I have a program ( written on C++ and compiled by Intel Parallel Studio XE 2018 ), which needs a lot of memory & CPU cores ( MPI ). During execution maximum memory usage for test example of input data is about 110 Gb. When I run it on server with 512 Gb ( or above ), the computation time is124 min. When I take off 10 ( of 12 ) memory module, and total memory reduces to 128 Gb, the computation time reduces to 30 min.
Server Lenovo, 2 x Intel(R) Xeon(R) Gold 6134 CPU @ 3.20GHz, Windows Server 2016 Standard.
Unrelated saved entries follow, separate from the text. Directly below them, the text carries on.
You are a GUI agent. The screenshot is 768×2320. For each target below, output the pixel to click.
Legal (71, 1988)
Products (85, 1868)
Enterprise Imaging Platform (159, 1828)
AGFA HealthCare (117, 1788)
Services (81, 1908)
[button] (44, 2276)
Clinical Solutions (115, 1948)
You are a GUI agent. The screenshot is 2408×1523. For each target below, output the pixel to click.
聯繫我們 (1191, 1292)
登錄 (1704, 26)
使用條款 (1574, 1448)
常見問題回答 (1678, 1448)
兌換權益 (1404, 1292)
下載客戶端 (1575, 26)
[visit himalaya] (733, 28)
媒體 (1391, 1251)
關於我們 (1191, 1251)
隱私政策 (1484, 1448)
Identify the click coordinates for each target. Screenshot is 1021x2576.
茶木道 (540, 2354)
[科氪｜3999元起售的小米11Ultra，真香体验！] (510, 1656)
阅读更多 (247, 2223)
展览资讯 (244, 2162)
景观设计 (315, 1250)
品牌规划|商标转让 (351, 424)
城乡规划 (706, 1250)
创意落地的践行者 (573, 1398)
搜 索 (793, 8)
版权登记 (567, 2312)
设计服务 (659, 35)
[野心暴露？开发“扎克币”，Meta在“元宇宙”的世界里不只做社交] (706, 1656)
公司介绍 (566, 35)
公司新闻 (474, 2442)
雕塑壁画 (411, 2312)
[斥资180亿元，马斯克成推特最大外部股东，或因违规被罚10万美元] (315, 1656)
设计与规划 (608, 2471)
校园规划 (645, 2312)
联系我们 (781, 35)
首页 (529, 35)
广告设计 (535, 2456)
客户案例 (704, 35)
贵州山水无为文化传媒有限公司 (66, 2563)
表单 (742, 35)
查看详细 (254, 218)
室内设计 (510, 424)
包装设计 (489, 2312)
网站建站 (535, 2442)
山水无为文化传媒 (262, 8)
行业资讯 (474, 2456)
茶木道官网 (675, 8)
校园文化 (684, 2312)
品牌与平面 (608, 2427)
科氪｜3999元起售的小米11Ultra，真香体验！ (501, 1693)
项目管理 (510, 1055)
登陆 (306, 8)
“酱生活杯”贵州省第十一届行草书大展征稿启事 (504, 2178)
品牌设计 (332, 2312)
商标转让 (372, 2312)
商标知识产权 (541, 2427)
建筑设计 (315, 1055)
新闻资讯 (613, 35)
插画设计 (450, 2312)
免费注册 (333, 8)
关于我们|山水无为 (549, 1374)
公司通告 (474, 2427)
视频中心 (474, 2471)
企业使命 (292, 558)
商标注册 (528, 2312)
The memory modules are DDR4 64Gb ECC 2666MHz, passed all tests.
The same effect I see on HP, Dell, SuperMicro servers.
Can anybody explain this ?
This may be of use: https://lenovopress.com/lp0697.pdf
Of particular interest may be Page 9, Socket Interleave.
Due to your program being MPI, you best performance may be NUMA. If the memory is not set to NUMA, then memory allocations will be distributed across sockets, and, depending on the physical placement, your program could have the unfortunate luck of having its heavily used RAM located on the other socket. IOW bad luck of the draw.
Another potential source might be is depending on the Page Size and total RAM, the number of TLB's required during execution may be fewer in one case and more in the other. TLB's are part of the Virtual to Physical memory address translation. This is not a cache of the data, but think of it as a cache of the page tables. A miss on a TLB requires accessing the page table(s).